Running any code for the first time may have some (significant) overhead, e.g. related code may be loaded, many things may be deferred until they are needed (e.g. internal buffers). Running the same thing again may take significantly less time, the difference may even be several orders of magnitude.

Whenever you want to measure execution times, you should run it many times, measure the execution time of the multiple runs, and calculate average time. It's also a good idea to exclude the first (some) runs from the calculation for the above mentioned reasons.

In Go, best and easiest is to use test files and benchmark functions. Read the package doc of testing for more details and examples.

Your case can be benchmarked like this:

package main

import "testing"

type abc struct {
    a, b, c, d int
}

func BenchmarkSlice(b *testing.B) {
    a := make([]int, 4)
    for i := 0; i < b.N; i++ {
        a[0] = 1
        a[1] = 2
        a[2] = 3
        a[3] = 4
    }
}

func BenchmarkStruct(b *testing.B) {
    a := abc{}
    for i := 0; i < b.N; i++ {
        a.a = 1
        a.b = 2
        a.c = 3
        a.d = 4
    }
}

Save it to a file like something_test.go, run it with go test -bench .. Output:

BenchmarkSlice-4        2000000000           1.24 ns/op
BenchmarkStruct-4       2000000000           0.31 ns/op

You can see that using a struct is roughly 4 times faster.

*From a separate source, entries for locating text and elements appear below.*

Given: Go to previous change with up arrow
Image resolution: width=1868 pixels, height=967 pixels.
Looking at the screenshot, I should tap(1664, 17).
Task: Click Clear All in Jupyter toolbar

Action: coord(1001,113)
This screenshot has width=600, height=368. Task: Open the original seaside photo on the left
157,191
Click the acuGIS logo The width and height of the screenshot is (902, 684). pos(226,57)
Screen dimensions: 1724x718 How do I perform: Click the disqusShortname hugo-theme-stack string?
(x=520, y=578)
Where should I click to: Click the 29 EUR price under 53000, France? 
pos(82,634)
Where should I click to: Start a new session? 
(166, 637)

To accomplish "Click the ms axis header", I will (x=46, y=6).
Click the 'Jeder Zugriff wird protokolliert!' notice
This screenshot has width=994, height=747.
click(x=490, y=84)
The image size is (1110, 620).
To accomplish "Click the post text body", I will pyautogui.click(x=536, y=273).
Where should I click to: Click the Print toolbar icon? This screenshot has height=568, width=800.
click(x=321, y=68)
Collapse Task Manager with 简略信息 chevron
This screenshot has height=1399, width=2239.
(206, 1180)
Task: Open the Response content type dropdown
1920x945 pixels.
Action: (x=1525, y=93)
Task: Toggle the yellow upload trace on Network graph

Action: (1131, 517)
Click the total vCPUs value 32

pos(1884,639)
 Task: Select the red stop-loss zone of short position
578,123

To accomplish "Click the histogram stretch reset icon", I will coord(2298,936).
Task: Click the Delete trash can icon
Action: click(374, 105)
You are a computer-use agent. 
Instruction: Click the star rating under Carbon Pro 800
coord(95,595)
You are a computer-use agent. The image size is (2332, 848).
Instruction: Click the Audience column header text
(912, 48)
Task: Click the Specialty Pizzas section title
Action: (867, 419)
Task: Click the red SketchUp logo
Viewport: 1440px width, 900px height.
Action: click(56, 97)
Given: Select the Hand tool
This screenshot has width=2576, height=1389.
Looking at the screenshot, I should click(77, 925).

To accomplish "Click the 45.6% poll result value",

You will get similar (very close) results if you reorder the benchmark functions.


The other answer explained the timing difference, let's get into struct vs. slice.

If the compiler can figure out at compile time that the slice is big enough, accessing the elements of the slice and a struct will generate identical code. Of course, in reality, often the compiler won't know how big the slice is and completely different optimizations will be applied depending on if you're working with a struct or a slice, so for measuring performance you have to look at a whole program and its behavior, not just one particular operation.